Given Data / Assumptions:

• Same material (E), moment of inertia (I), and clear length l.
• One column is fixed–fixed; the other is hinged–hinged.
• Elastic Euler buckling applies (long, slender columns).

Concept / Approach:
Euler formula: P_cr = π^2 * E * I / (L_e^2). For hinged–hinged, L_e = l.
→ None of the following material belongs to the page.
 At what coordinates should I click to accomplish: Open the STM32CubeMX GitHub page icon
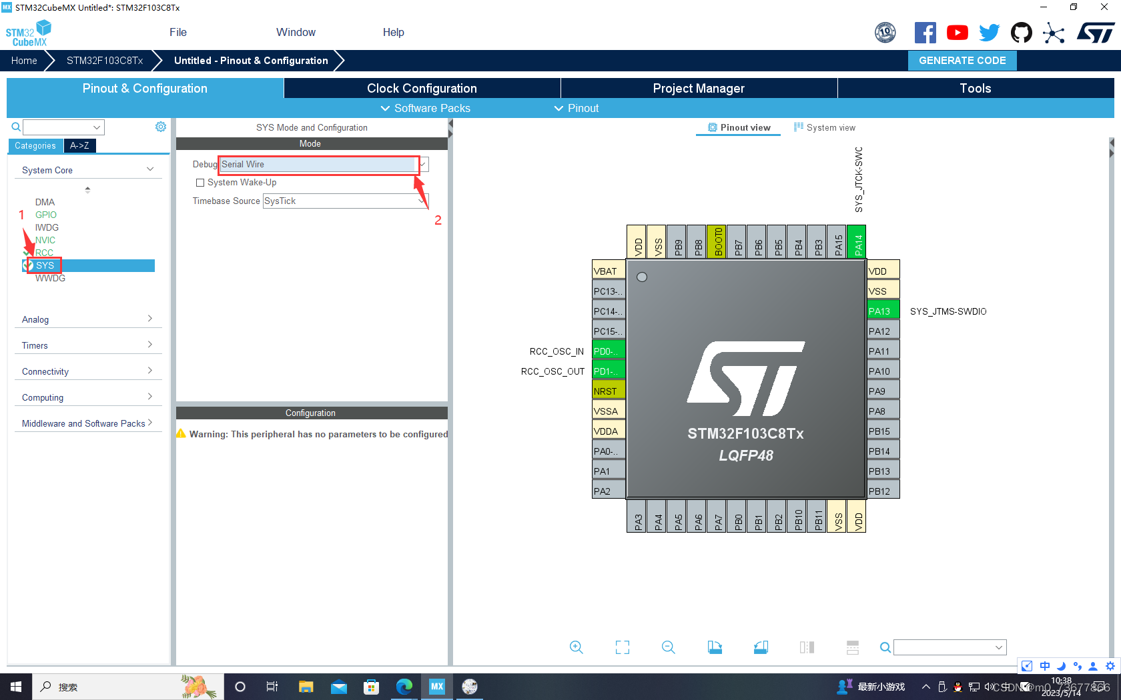(1021, 32)
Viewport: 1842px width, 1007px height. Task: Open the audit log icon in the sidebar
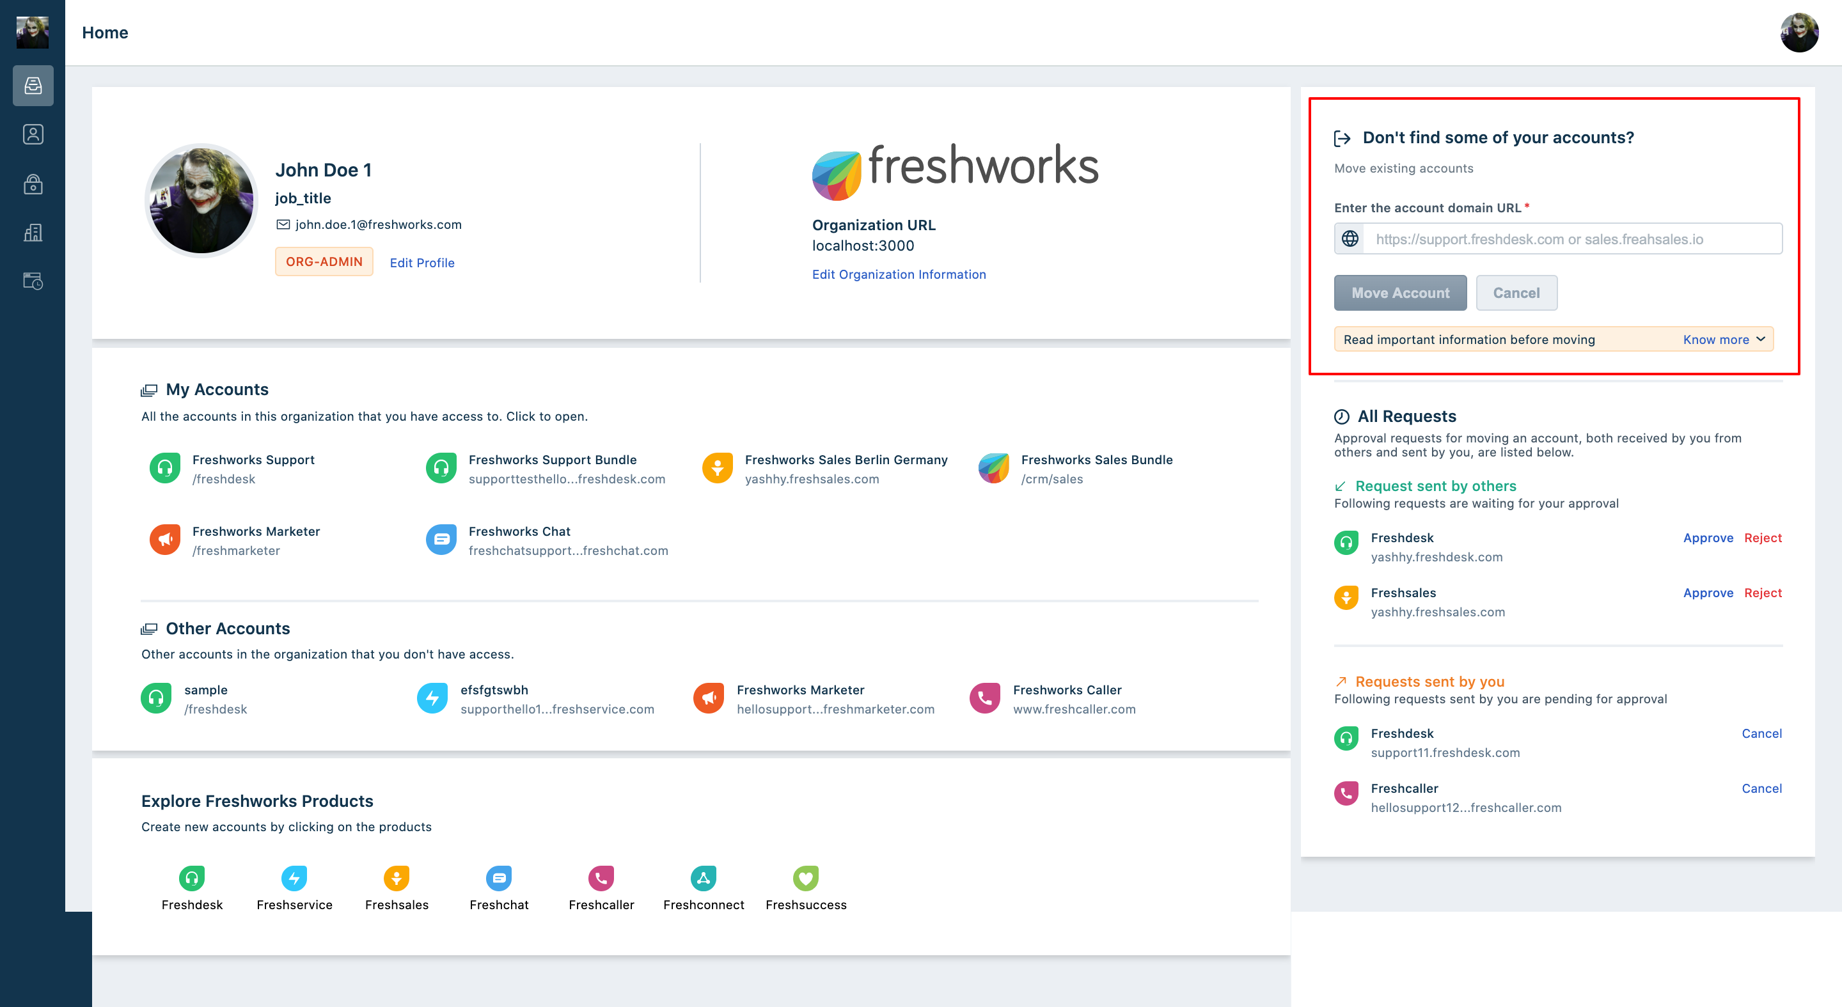pos(33,281)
For fixed–fixed, L_e = l / 2. The ratio of critical loads follows from the square of the effective length ratio.

Step-by-Step Solution:
Hinged–hinged: P_cr,HH = π^2 * E * I / l^2.Fixed–fixed: P_cr,FF = π^2 * E * I / (l/2)^2 = π^2 * E * I / (l^2/4) = 4 * π^2 * E * I / l^2.Ratio: P_cr,FF / P_cr,HH = 4.

Verification / Alternative check:
Effective length factors K: K_HH = 1.0, K_FF = 0.5. Since P_cr ∝ 1/K^2, the factor is 1/(0.5^2) = 4.

Why Other Options Are Wrong:
Two times or eight times contradict the 1/L_e^2 relationship. “Equal” ignores end restraint effects.

Common Pitfalls:
Confusing clear length with effective length; misapplying K factors for mixed end conditions (e.g., fixed–free or fixed–hinged).

Final Answer:
Four times